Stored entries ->

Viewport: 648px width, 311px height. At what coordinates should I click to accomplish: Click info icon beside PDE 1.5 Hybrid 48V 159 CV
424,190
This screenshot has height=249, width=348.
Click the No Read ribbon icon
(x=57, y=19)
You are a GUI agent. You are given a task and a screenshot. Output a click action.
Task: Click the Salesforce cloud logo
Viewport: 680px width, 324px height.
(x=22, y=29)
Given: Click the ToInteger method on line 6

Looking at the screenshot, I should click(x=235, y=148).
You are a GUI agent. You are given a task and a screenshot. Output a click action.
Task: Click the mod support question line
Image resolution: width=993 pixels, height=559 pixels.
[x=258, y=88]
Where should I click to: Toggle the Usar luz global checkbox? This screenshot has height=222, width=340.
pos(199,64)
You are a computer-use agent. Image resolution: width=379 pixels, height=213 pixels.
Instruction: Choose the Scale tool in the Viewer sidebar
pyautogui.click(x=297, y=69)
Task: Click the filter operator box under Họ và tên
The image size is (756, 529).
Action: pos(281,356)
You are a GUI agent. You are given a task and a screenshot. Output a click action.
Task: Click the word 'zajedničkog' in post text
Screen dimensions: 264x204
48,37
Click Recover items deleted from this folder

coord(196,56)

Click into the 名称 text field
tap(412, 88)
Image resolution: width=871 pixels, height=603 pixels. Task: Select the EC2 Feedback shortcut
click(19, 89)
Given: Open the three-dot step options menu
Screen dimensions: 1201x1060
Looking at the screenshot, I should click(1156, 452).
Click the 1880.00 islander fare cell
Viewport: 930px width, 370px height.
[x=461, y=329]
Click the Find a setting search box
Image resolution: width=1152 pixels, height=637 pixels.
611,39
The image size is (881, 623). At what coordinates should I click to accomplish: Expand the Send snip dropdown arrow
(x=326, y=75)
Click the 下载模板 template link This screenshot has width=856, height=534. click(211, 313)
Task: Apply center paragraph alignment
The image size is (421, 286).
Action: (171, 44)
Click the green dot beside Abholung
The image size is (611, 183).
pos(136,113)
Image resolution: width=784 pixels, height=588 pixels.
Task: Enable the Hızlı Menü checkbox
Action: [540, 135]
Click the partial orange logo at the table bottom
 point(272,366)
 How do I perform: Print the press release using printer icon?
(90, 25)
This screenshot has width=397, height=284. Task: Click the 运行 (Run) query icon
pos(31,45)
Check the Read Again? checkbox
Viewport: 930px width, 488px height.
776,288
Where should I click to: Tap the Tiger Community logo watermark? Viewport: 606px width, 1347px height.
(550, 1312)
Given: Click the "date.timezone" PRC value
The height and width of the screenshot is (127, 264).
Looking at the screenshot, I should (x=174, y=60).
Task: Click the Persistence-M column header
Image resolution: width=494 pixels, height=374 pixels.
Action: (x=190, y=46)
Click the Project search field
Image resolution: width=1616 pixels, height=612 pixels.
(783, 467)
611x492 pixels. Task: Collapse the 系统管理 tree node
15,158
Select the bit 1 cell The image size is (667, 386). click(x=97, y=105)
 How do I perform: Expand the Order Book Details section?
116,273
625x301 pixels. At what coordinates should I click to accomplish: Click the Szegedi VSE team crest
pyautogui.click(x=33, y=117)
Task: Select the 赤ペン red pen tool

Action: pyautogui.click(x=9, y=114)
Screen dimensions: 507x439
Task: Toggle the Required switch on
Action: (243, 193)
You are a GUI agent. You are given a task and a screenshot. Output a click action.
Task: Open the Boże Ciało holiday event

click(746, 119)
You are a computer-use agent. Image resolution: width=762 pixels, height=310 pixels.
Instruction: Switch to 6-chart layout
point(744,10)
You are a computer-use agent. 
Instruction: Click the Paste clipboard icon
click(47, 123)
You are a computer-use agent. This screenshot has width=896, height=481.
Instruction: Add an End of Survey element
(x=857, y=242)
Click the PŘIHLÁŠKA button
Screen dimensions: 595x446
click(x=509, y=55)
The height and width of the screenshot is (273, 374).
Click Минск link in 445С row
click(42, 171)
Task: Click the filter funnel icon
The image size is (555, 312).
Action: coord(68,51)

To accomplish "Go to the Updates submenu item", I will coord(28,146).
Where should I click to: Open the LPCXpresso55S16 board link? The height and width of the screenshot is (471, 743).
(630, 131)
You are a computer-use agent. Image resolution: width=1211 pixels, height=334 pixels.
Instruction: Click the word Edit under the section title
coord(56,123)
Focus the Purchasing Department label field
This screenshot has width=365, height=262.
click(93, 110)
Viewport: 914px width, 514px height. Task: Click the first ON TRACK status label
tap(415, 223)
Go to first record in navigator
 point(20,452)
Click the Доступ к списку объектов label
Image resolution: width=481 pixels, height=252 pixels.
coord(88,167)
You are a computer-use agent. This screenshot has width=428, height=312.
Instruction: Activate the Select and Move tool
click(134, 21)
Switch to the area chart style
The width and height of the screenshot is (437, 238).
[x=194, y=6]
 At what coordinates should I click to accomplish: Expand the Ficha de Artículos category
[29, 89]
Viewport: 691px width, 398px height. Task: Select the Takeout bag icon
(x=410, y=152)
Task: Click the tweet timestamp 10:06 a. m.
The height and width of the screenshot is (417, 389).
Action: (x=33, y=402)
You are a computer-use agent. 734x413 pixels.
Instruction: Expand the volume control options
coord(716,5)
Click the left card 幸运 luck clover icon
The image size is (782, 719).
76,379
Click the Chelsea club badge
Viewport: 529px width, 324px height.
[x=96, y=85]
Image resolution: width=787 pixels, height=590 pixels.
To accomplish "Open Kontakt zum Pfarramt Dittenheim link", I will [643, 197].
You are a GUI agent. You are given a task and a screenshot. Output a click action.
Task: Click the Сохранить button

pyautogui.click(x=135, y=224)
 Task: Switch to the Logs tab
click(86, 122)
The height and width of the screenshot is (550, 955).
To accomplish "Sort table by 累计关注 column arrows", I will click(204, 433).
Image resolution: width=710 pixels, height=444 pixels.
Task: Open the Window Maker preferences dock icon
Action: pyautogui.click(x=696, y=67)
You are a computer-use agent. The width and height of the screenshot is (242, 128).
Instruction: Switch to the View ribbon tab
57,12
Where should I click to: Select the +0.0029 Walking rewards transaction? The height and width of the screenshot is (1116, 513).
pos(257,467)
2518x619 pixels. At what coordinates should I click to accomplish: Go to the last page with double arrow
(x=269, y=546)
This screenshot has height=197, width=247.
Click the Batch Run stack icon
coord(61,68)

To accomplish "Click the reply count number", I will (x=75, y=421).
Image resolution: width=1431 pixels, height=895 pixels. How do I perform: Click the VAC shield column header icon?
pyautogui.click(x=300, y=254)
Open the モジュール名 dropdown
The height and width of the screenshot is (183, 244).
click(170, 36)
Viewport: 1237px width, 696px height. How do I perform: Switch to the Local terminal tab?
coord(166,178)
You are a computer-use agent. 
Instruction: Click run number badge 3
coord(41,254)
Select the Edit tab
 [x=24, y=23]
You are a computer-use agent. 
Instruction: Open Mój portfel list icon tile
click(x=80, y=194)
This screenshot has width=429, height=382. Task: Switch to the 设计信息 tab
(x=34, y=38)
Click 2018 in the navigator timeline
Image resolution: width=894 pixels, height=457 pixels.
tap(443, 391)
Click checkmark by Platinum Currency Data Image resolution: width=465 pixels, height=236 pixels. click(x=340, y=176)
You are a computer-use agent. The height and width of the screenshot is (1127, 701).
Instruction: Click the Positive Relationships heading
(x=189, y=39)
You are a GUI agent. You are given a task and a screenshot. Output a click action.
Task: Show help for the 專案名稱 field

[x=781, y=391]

Required action ->
Lines containing the word "computer" are to be located in the entries and copied.

Final answer ->
You are a computer-use agent. Image resolution: width=379 pixels, height=213 pixels.
You are a computer-use agent. Image resolution: width=762 pixels, height=310 pixels.
You are a computer-use agent. 
You are a computer-use agent. This screenshot has width=896, height=481.
You are a computer-use agent. Image resolution: width=1211 pixels, height=334 pixels.
You are a computer-use agent. This screenshot has width=428, height=312.
You are a computer-use agent. 734x413 pixels.
You are a computer-use agent. The width and height of the screenshot is (242, 128).
You are a computer-use agent. 
You are a computer-use agent. 
You are a computer-use agent. The height and width of the screenshot is (1127, 701).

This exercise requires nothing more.